AIM OF THE EXERCISE ▸ From the line containing "The image size is (626, 314)." through the last line of the entries, set down every line exactly and add nothing.
━━━ AVAILABLE DATA ━━━
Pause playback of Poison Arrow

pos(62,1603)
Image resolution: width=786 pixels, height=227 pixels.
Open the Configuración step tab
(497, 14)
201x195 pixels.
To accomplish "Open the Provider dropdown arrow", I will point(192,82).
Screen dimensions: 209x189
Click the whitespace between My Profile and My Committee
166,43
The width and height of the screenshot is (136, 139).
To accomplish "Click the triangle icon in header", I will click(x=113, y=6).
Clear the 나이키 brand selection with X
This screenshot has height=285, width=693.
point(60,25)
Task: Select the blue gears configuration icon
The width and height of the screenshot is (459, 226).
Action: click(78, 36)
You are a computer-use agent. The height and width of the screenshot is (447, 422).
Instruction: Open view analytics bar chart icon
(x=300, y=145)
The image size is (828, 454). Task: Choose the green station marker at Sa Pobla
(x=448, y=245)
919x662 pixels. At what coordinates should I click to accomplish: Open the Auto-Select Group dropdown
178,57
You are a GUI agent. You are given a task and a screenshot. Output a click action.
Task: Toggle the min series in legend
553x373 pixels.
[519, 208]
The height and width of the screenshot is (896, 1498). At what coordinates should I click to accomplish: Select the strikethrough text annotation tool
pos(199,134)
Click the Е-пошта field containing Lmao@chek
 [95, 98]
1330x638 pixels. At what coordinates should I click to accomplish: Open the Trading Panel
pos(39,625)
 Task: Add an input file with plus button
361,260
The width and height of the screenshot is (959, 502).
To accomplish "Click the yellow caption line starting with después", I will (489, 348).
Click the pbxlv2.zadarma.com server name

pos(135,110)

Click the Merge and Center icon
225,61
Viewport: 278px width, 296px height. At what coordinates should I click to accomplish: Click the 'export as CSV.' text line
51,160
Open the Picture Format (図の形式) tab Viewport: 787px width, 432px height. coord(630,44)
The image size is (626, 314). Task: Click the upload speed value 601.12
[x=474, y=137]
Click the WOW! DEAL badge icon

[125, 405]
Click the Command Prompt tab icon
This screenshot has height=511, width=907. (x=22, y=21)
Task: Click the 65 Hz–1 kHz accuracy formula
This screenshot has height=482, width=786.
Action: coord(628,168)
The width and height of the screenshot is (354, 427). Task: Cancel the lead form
━━━
EXPECTED ANSWER ▸
The image size is (626, 314). Task: Click the upload speed value 601.12
[x=474, y=137]
Click the WOW! DEAL badge icon

[125, 405]
Click the Command Prompt tab icon
This screenshot has height=511, width=907. (x=22, y=21)
Task: Click the 65 Hz–1 kHz accuracy formula
This screenshot has height=482, width=786.
Action: coord(628,168)
The width and height of the screenshot is (354, 427). Task: Cancel the lead form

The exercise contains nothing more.